We are looking to read the Excel file located at `src/main/resources/exercise/extract/paris-textile-containers.xlsx`.
1. Complete the configuration object `excelFile` in `src/main/resources/exercise/extract/extract.conf`.
2. In `App.scala`, register a `Connector` with this data.
3. You may create your own `Factory` and implement the `read()` function to verify if you can ingest the data. If you are not sure how to do that yet, we already added a `Factory` to a `Stage`, which is added to the `Pipeline`. This `CheckExtractFactory` will ingest a `Connector` named `excelFileConnector`. It will read it into `excelFile` in the `read()` method, and verify the number of lines in this data. Uncomment the corresponding lines and complete the part on the `@Delivery` annotation before running your code to test your implementation of Excel file registration and ingestion.
e) Ingesting data from DynamoDB
The goal of this fifth exercise is to register and ingest data from a table in DynamoDB.
To work on this exercise, we need to host a local [DynamoDB](https://aws.amazon.com/fr/dynamodb/) server. To do that, we prepared a `docker-compose.yml` in the `exercise-environment/` folder. Make sure you have [Docker](https://www.docker.com/) installed. In a terminal, change your directory to `exercise-environment/` and execute `docker-compose up`. It will create a local DynamoDB server at `http://localhost:8000`. It will also create a table `orders_table` in the `us-east-1` region, and populate it with some data.
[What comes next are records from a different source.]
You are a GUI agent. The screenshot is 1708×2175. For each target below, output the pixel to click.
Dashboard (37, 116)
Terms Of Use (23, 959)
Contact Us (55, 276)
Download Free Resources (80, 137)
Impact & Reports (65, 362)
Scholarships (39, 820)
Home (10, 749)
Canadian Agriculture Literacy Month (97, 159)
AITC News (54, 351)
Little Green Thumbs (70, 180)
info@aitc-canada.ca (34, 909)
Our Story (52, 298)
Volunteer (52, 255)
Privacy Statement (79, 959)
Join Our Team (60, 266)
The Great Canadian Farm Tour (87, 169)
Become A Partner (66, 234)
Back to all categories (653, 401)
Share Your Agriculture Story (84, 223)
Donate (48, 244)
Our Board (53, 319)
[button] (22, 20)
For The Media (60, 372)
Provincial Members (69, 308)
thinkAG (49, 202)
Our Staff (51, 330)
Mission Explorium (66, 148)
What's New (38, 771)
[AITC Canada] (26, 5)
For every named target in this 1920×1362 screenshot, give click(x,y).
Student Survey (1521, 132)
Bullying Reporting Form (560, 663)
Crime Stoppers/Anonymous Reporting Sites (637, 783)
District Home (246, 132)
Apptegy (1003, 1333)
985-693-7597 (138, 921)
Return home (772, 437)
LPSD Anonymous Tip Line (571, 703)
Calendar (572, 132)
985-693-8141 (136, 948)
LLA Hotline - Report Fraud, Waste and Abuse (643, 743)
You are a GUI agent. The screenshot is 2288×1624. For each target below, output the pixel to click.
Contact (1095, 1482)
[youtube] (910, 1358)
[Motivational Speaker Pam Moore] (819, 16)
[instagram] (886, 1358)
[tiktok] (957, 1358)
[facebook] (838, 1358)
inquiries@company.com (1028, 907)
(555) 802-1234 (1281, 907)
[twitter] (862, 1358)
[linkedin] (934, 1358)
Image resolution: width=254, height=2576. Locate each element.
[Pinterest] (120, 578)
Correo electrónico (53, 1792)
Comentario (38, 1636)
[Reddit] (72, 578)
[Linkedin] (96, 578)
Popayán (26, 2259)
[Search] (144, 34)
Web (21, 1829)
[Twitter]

Make sure you launch the Docker containers before starting this exercise.
We are looking to read the `orders_table` table from DynamoDB, located at the `us-east-1` region.
1. Complete the configuration object `dynamoDBData` in `src/main/resources/exercise/extract/extract.conf`.
2. In `App.scala`, register a `Connector` with this data. We already set the endpoint to be `http://localhost:8000` so that the requests are pointing to your local DynamoDB instance.
3. You may create your own `Factory` and implement the `read()` function to verify if you can ingest the data. If you are not sure how to do that yet, we already added a `Factory` to a `Stage`, which is added to the `Pipeline`. This `CheckExtractFactory` will ingest a `Connector` named `dynamoDBDataConnector`. It will read it into `dynamoDBData` in the `read()` method, and verify the number of lines in this data. Uncomment the corresponding lines and complete the part on the `@Delivery` annotation before running your code to test your implementation of DynamoDB data registration and ingestion.
f) Ingesting data from Cassandra
The goal of this sixth exercise is to register and ingest data from a table in Cassandra.
To work on this exercise, we need to host a local [Cassandra](https://cassandra.apache.org/) server. To do that, we prepared a `docker-compose.yml` in the `exercise-environment/` folder. Make sure you have [Docker](https://www.docker.com/) installed. In a terminal, change your directory to `exercise-environment/` and execute `docker-compose up`. It will create a local Cassandra server at `http://localhost:9042`. It will also create a keyspace `mykeyspace` and a table `profiles`, and populate it with some data.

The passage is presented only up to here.